It seems no one questions what a college degree means. At the Baccalaureate level it represents that the holder has completed some course of study competently and is now ready to apply the knowledge gained in the working world, but frequently has little to no relevant work experience. Holders of Master’s degrees are accorded higher status in the given area, with learning and experience (often assumed) more focused and deeper than the undergraduate. And holders of Doctorates are revered as true experts in their fields and become court wizards for Presidents and Captains of Industry. But I digress…
When we consider hiring an entry-level individual we look at their history and credentials to determine a suitable match. Typically, we are often seeking basic knowledge, drive, and attitude, while we seldom require more than modest experience in the area. For advanced roles, advanced degrees and substantial experience are pivotal, and they come in ready to run with minimal startup time expected. Still, even with such things on their CV and our gentle interrogation at an interview, we still have no independent assurance of their ability to apply the knowledge and execute effectively.
Everyone must start somewhere, and those of us who hire them need some way to discriminate between candidates to make the best possible decision for hiring or promotion. This is where professional certifications enter the process and add vital information to improve the quality of our decision-making.
Unlike a college degree program that is built on a foundation of the “pure” and “applied” book learning, and then verifies the somewhat clinically-acquired knowledge by examination, a certification frequently starts with an individual that has verified experience already in the real-world environment. The program then puts them through a skills-focused course that integrates knowledge with the experience by filling gaps, solidifying a better conceptual foundation, and proves competence through labs and examinations.
In a field like healthcare, a field that already requires independent certification of products, accreditation of facilities, licensing of workforce members, it is natural to require certification of those entrusted with the safeguarding of the information used in it. Given how this information can be used or misused in delivering care, justifying payment, documenting claims and treatments and the myriad other uses it has, it seems all but imperative that those professionals charged with its protection need not only the foundational knowledge but proof of performance and capability to do this extremely important job.

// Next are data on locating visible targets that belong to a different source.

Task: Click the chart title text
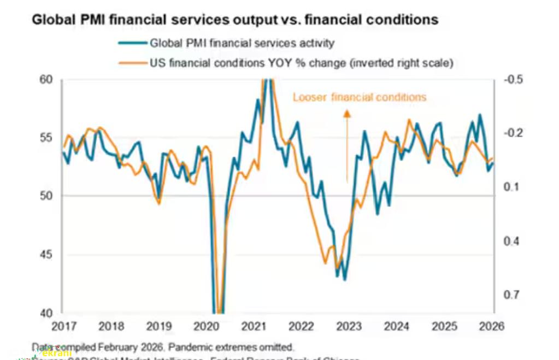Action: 235,20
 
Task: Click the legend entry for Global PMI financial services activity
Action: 242,43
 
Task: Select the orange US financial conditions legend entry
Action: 302,63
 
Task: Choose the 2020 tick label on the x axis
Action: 206,327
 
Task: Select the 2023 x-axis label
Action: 349,327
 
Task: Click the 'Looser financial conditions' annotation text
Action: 359,98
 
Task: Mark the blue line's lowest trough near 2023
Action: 344,280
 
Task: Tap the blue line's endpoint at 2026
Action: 493,163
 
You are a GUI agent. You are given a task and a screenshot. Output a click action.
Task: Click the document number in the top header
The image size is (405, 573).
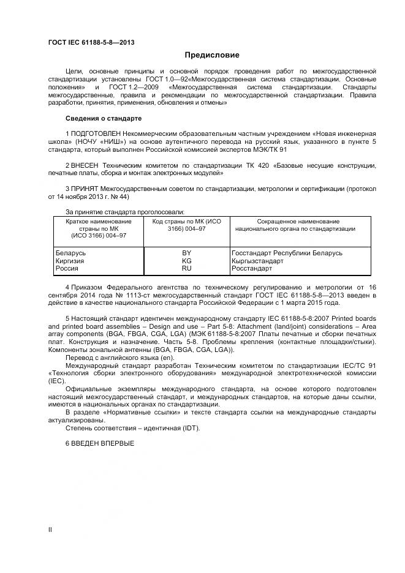coord(91,42)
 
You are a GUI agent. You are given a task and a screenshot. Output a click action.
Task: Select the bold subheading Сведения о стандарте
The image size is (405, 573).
coord(103,118)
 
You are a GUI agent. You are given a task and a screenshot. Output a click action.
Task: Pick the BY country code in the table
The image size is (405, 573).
coord(187,253)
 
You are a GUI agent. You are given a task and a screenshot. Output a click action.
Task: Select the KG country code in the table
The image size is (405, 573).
coord(187,261)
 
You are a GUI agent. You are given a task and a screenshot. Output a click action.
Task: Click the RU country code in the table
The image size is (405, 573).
coord(187,269)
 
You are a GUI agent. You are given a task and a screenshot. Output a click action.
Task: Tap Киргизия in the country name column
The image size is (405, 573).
coord(70,261)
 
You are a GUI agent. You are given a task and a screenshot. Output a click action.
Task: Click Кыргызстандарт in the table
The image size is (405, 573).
coord(257,261)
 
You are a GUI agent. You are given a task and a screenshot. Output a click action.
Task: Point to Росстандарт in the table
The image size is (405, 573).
coord(252,269)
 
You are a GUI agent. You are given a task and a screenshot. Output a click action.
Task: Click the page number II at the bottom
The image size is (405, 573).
coord(50,529)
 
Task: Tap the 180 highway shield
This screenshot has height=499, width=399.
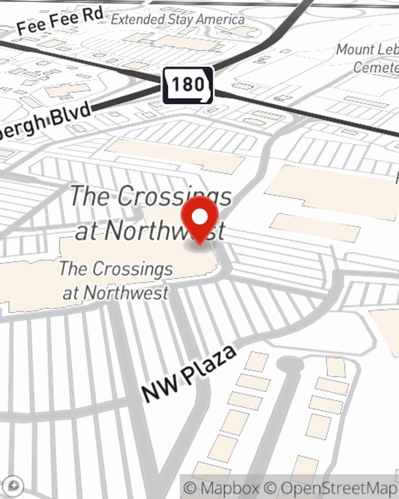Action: click(188, 85)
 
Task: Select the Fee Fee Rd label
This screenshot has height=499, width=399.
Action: click(60, 21)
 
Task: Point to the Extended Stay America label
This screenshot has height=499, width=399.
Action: click(178, 19)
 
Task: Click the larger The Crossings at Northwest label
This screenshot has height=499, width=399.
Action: click(151, 213)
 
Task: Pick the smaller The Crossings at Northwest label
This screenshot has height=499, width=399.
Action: click(116, 281)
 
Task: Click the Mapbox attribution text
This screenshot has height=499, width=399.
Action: click(222, 488)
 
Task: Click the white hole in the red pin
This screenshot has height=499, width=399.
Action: click(200, 217)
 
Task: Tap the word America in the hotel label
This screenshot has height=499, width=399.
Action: click(220, 19)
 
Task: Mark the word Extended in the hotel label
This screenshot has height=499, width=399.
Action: click(138, 19)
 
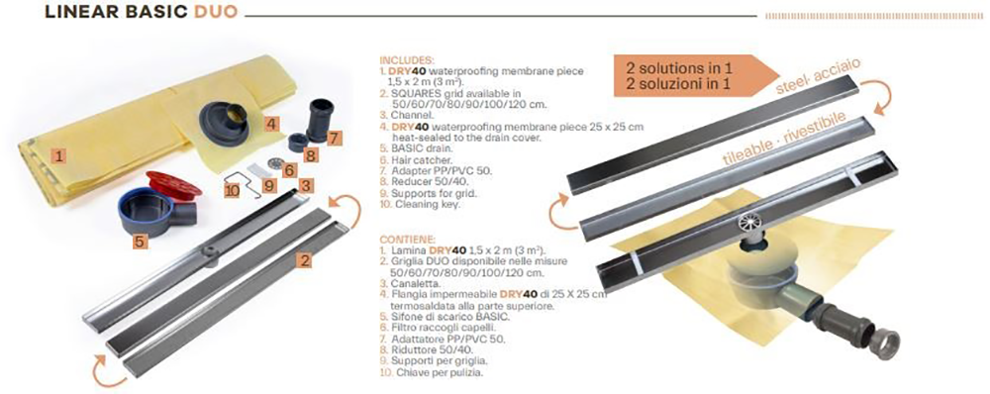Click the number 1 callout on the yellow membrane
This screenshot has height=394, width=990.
tap(59, 154)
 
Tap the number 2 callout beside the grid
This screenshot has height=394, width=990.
tap(306, 260)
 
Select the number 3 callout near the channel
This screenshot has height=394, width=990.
tap(307, 184)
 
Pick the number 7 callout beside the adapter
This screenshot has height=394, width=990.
tap(334, 137)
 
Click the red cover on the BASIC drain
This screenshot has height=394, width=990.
tap(173, 183)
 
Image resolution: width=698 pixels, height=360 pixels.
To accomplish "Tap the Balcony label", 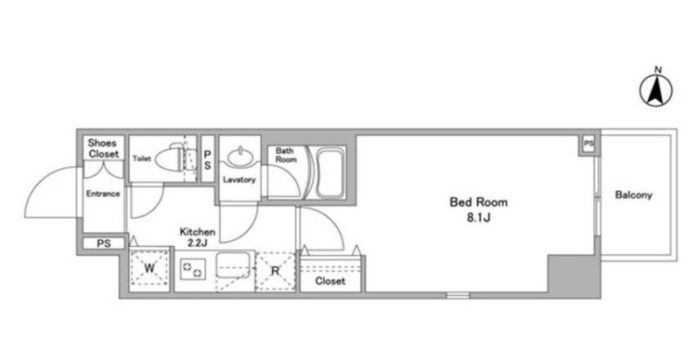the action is point(633,195).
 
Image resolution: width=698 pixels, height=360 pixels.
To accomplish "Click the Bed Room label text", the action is point(478,202).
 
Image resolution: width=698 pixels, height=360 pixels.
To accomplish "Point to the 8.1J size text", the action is point(478,218).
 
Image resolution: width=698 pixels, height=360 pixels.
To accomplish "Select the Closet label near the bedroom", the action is point(330,281).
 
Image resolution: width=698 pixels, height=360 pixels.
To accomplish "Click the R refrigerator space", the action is point(276,271).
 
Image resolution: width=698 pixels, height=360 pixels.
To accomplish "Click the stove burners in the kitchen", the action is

The systems and networks in use in a hospital, as an example, are of the same type used anywhere else; but the similarity could very easily stop there. Access control, wireless networks, biometrics, Internet usage, electronic transactions, privacy and all the rest are more widely variable in their configurations and service needs that anywhere else. Add to this the necessary integration with a vast array of devices and machines that test, irradiate, monitor, and report on every action of a human body – not to mention that they all do what they do in their own unique languages on incompatible protocols. Crowning this is that all of these generate information that must then be normalized, homogenized and standardized to flow into the administrative systems for management of resources, payments processing, strategic planning, and all other business functions.
Is it any wonder that certification of the IT professionals that work on these is becoming more a requirement than an option? This is especially true with respect to security and privacy and the wealth of laws that now govern them. The professional in such a role must grasp not just the technological component, but must also understand the regulations involved, the consequences of noncompliance, clinical data needs, and the business processes of the organization in which these all work; sometimes cohesively, many times not.
The professionals doing this work normally have years of experience, and are frequently holders of the CISSP, CISA, CIPP, or CISM certifications, which are industry standard general certifications in (respectively) IT security, IT audit, privacy, and IT processes and governance. A specialist certification like the Certified HIPAA Privacy and Security Expert (CHPSE) adds a proven credential focused on a crucially important are in today’s healthcare world.
These same holders frequently have degrees, often at the advanced level. Having the certification provides clear evidence of competence and capability. It adds clear and significant value: for the holder, it sets them apart from their peers, and for the employer it provides increased confidence in a candidate’s qualifications, and reduced risk of making a poor selection for the role. Even so, the importance of actually verifying credentials, background, employment history and references cannot be overstated.
There is no denying the importance of a degree: it is a strong and positive indicator of potential to perform and grow at a tactical level. Advanced degrees bring further evidence of the individual’s ability to grow and expand, and to apply the tactical experience gained in more strategic ways. There is still no substitute for demonstrated experience and performance, and these are the key elements that professional certifications, like the CHPSE, contribute. It is an important form of risk reduction; something we do in our environments, our systems and networks, and our resources management processes in our healthcare operations. It enables us to reduce the risk, and thus increase our trust in the most important resource we have to deliver quality service in healthcare: our people.